The word to look for is "agent". Report every line of the entries below that has it.

Data listing below:

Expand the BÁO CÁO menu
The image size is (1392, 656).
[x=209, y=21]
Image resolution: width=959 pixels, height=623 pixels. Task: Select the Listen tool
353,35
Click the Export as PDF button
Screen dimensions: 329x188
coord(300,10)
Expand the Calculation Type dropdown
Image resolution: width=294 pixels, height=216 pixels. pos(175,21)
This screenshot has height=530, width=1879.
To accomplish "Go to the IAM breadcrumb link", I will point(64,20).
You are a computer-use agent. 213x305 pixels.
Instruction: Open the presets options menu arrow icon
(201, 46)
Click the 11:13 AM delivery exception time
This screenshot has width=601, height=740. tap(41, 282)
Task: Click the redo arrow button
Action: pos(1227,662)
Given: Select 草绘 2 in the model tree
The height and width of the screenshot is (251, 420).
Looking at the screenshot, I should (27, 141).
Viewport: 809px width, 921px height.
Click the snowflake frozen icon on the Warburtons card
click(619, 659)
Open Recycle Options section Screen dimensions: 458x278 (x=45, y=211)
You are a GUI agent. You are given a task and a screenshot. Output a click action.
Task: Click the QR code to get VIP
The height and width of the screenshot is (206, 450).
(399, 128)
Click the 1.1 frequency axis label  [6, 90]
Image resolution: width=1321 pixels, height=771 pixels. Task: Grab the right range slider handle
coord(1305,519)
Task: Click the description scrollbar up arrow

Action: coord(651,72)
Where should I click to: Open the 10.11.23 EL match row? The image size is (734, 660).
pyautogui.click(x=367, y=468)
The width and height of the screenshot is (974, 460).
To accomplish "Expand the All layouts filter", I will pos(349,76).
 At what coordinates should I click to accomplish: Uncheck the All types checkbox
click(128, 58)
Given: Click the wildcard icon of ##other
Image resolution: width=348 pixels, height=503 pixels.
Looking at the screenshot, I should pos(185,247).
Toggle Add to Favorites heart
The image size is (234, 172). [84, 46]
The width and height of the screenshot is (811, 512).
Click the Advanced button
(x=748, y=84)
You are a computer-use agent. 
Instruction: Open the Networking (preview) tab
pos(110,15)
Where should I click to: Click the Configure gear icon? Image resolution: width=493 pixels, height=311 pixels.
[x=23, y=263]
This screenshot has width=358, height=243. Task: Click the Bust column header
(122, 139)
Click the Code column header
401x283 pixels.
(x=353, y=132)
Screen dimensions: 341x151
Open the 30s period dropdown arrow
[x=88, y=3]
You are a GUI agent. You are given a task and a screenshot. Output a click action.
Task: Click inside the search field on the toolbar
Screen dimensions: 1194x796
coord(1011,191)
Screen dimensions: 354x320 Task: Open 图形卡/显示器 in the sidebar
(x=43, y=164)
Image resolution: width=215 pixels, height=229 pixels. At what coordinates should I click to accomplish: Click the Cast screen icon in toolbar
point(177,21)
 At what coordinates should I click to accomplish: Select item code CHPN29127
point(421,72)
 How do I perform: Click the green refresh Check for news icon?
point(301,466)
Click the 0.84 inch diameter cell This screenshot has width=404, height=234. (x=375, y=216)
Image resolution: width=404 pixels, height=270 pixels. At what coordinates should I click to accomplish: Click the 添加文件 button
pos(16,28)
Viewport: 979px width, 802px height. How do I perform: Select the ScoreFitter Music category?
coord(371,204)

End of Data listing.

### Solution for this task
You are a computer-use agent. 213x305 pixels.
You are a GUI agent. You are given a task and a screenshot. Output a click action.
You are a computer-use agent. 
You are a GUI agent. You are given a task and a screenshot. Output a click action.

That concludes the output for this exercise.